The Citra Award for Best Supporting Actress () is an award given at the Indonesian Film Festival (FFI) to Indonesian actresses for their achievements in a supporting role. The Citra Awards, described by Screen International as "Indonesia's equivalent to the Oscars", are the country's most prestigious film awards and are intended to recognize achievements in films as well as to draw public interest to the film industry.

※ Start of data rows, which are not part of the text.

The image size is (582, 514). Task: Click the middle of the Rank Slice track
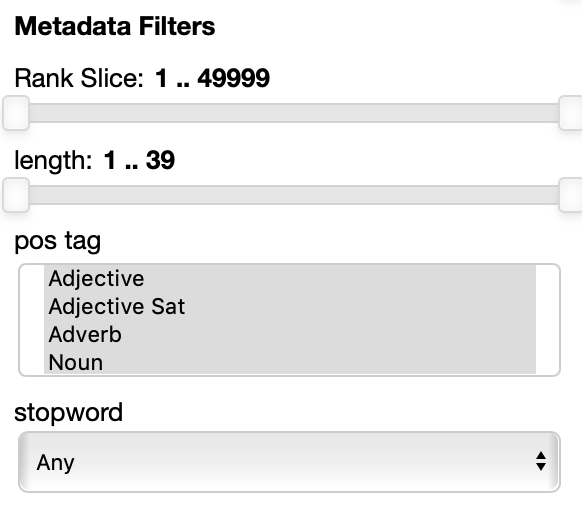click(293, 113)
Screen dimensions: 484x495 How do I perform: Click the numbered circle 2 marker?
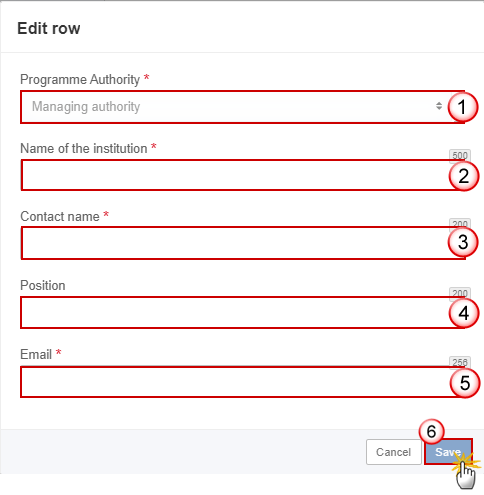[x=463, y=176]
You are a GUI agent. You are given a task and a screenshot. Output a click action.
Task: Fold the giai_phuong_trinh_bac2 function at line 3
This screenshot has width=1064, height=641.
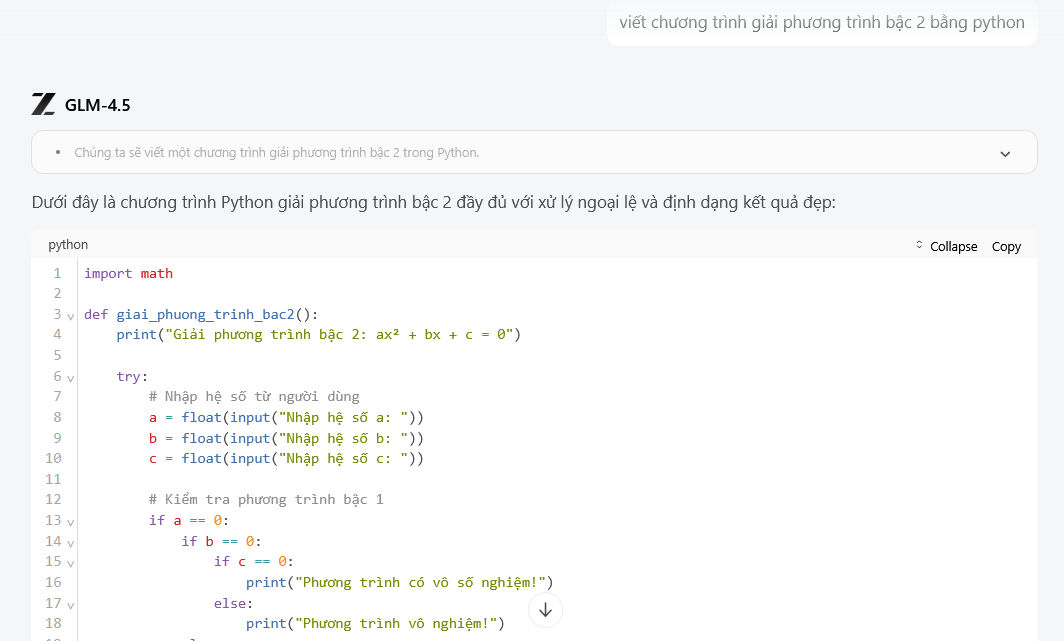click(x=70, y=315)
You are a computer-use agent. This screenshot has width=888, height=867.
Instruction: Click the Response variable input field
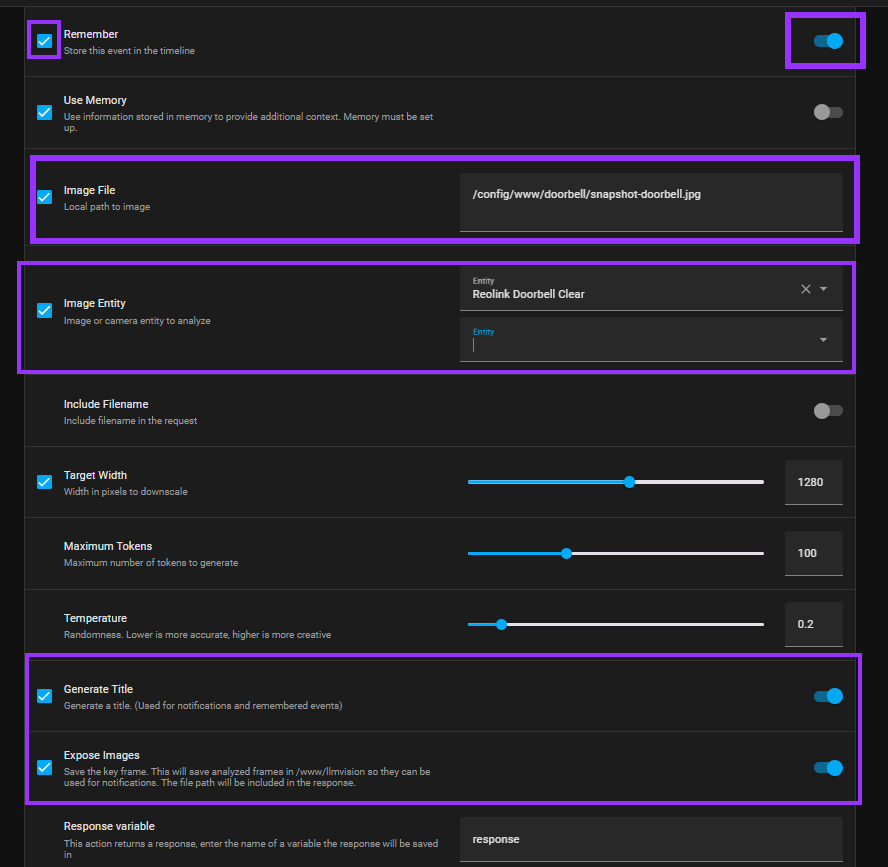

Christine Hakim is the most recent winner for her performance in Impetigore at the 2020 ceremony, her third win in the category and ninth Citra Awards overall.

History 
The Citra Awards, then known as the Indonesian Film Festival Awards, were first given in 1955 to Endang Kusdiningsih (Tarmina). Succeeding festivals were held in 1960 and 1967 and annually since 1973. There were no Citra Awards given between 1993 and 2003 due to sharp decline in domestic film production. It was reinstated as an annual event in 2004 after receiving funds from the Indonesian government.

Christine Hakim is the most successful actress in this category with three wins out of four nominations. Combined with her record in the Best Actress category, Hakim is Indonesia's most decorated actress with nine overall Citra Awards out of fourteen nominations. Nani Widjaja is the next most successful actress in the category with two wins out of five nominations. Rima Melati holds the distinction for having the most nominations without any wins with five, most recently in 1989 for Arini II.

Two actresses have received multiple nominations in the same year: Shanty for Dead Time: Kala and Maaf, Saya Menghamili Istri Anda in 2007 (lost to Meriam Bellina) as well as Jajang C. Noer for 3 Nafas Likas and Cahaya Dari Timur: Beta Maluku in 2014 (lost to Tika Bravani).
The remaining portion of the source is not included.